After 145 kilometres of saddle time, Paris offers one of cycling’s most enticing rewards – heaping scoops of ice cream to take the edge off the heat of the day. The prodigious number of calories will come in handy as we head back toward Waterloo.
Of course, before departing town, Tabi and I would be remiss if we didn’t roll over to the Nith River Bridge – a concrete solidspandrel arch-style bridge built in 1932 – to witness the spot where the Nith empties into the Grand River and where its waters will eventually find a home in Lake Erie.
I’m feeling utterly elated as dopamine plays its greatest hits in my head.
OK, I also admit that inclines are now extra taxing as my legs cry foul. I gear down and squeeze the bars and strain to pull my bike and body up and over any slope. Tabi excels and whizzes along the gravel – between periods of fighting with her bike.
The air is pregnant with late-summer humidity so we’re sweating more than onions in a sauté pan. But there is little time for moaning as we still have to keep up the pace to nail several more Nith flyovers as
the day begins to ebb way from us.
A tidy sum of pedal strokes to the west deposits us on the aptly named Nith Road. It’s an unpaved affair but not too jarring, which frees up plenty of mental space to be captivated by the sylvan setting interspersed with unpretentious farmland. There is a simple joy in riding in the countryside under bluebird skies with no pressing obligations other than developing a deeper connection with the river that guides our journey.
For those who know where to look behind a dense cover of foliage, the Nithvale Bridge in Ayr is redolent of years gone by. Closed to motorized traffic since 1967 and now reclaimed by Mother Nature, the pin-connected steel bridge welcomes us with its creaky wood deck that is penetrated by a plantation of weeds.
We pause to take in the river’s gentle sounds and the tunes of song birds, completely oblivious to the fact a flour mill once dominated this area. Constructed around 1873 in the settlement of Nithvale – now part of the village of Ayr – this is among the oldest steel truss bridges in Ontario and you’d be hard-pressed to find one with a more cozy setting. One only hopes that this landmark can withstand a number more years of indifference.
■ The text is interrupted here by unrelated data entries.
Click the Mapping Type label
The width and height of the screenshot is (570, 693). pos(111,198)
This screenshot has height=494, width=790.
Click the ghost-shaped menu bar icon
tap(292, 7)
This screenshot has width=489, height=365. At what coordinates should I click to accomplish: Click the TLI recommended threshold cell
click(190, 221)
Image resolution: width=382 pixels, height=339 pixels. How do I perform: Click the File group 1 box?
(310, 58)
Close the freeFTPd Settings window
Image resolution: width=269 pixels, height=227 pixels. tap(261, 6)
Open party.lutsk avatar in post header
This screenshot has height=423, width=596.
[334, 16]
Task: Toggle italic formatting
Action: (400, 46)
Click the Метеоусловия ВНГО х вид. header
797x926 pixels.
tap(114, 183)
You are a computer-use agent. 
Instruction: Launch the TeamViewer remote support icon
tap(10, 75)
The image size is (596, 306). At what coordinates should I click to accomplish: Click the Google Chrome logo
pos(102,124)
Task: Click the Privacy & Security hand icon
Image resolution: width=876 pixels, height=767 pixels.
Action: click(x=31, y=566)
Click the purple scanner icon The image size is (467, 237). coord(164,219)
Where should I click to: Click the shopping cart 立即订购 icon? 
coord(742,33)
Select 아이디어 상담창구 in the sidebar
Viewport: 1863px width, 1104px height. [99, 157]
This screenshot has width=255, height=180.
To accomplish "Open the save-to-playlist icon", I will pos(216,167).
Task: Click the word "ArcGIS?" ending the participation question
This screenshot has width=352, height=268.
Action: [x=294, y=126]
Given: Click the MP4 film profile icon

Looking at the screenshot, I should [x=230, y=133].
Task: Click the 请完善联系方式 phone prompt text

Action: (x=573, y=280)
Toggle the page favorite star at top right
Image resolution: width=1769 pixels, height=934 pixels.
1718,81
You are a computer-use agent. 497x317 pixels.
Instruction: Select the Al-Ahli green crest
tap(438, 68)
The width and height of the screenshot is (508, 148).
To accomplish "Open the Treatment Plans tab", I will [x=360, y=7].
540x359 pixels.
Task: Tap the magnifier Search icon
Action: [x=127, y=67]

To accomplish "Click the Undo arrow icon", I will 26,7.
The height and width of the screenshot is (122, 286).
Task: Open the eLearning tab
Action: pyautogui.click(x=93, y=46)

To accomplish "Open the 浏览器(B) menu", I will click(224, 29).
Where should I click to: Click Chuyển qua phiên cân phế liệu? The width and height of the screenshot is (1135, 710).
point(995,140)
Township Road 12 is blessed with three steel truss bridges hovering over the Nith, among the 12 still standing in Waterloo Region. We check off the middle and east ones before making the final 25-kilometre push for home. The landscape is gleaming in the waning light as we wend our way back to the commotion of Waterloo.
This microadventure has been a blur of water and metal. The number we’re most stoked about is not the 202 kilometres of cycling on the day, instead it’s the 46 Nith River crossings that will endure in our memories of a ride well done.
More than 200 kilometres and 46 river crossings made for a memorable bike ride for Matthew Kadey, left, and Tabi Ferguson.
Paris offers this bridge in a peaceful setting, as well as rewarding scoops of ice cream for cyclists who still have more than 50 kilometres of riding ahead of them before calling it a day.